Охота вещь азартная, и мало уметь гнать добычу. Люди – создания хитрые и подлые, и сами способны подготовить неприятный сюрприз или соорудить ловушку. Важно иметь немалое терпение, определять слабые места и скрадывать конкретную дичь. Повелитель позволил самому определять место, время и способ. Значит, незачем врываться в курятник под заполошное кудахтанье в надежде застать петуха.

Первым делом – определить его норку. Не суть важно – в пещере, палатке или каменном доме устроила цель логово. Он не станет там сидеть вечно, как невозможно смотреть в здешнем амфитеатре одно бесконечное представление. Есть определенные обязанности, и сбежать от них получится, лишь сдав командование. А это прямой путь в пустоту. Без своих воинов объект-мишень – ничто.

Вот и приходится тихо ползать по крышам и слушать разговоры. Люди неимоверно много болтают, и по большей части ненужные вещи. Думать практично они чаще всего и вовсе не умеют. Тем не менее, при определенном опыте и приличном терпении разобраться в шелухе и отсеять неважное достаточно легко. Уже в первый день Возмездие преодолел неслышно полуразвалившуюся стену без особых трудностей.

Несмотря на возведение дополнительного вала и попытки заделать дыры, сложности для него отсутствовали. Основная ставка при блокировании войска противника делалась на узость дороги, вьющейся меж подступающих к морю скал и нескольких связанных между собой опорных пунктов. Вот там бдительность на высоте, и наблюдение поставлено в высшей степени похвально.
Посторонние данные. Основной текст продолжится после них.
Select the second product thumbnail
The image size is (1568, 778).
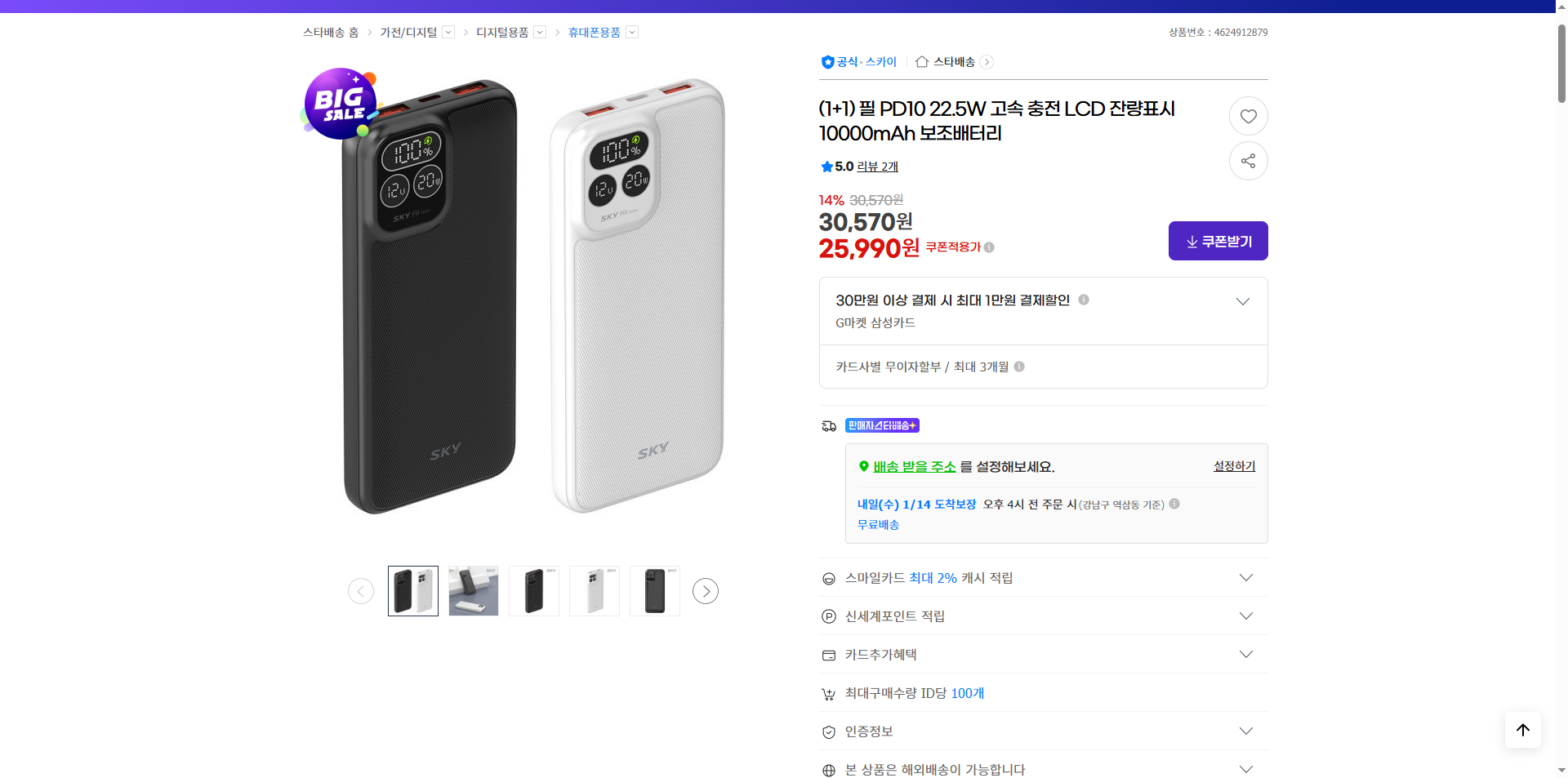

Правда, против людей, а не нормального демона. Возмездие тихо прополз мимо поста, не забыв проверить принадлежность к отряду. Люди в данном отношении ему весьма облегчали опознание, таская тряпки с рисунками и напяливая их на себя. Уже на второй день он точно знал, где какой отряд располагается, и систему патрулирования во всех подробностях. Раз не те, не стал даже задерживаться и отправился прямо в Заломи. Командиры редко не обеспечат себе комфорт и мерзнуть в голом поле без нормальной печки не станут. И не прогадал.

Да и странно не найти искомое в месте, где прямоугольник размером четыре полета стрелы на пять, не считая вынесенных за черту города разнообразных мастерских и производств. Захочешь – не заблудишься. Конечно, если ты демон и не шляешься по жутко запутанным переулкам, а ходишь напрямую по крышам. Где нет домов, непременно найдутся хозяйственные постройки. Театра, портиков, торговой площади и храма он не навещал. Уж там его объект проживать не мог. Странно было бы искать его в лавке или возле статуи покровителя города.

Еще день – и из случайного разговора он определил дом. Подозрение давно существовало – ведь по количеству посетителей и их положению в воинской иерархии всегда проще определить командующего, – однако для полной уверенности требовалось проверить. Убедился. Для этого ему совсем не нужно стоять вплотную к беседующим. С крыши недурно разбирал творящееся не только во дворе, но и прямо внутри дома.

– Сколько? – переспросил внизу человек.

– Тридцать дезертиров, – повторил прежний голос. – Их не останавливают даже казни.

– Это мои враги, затаившую злобу, – убежденно заявил первый.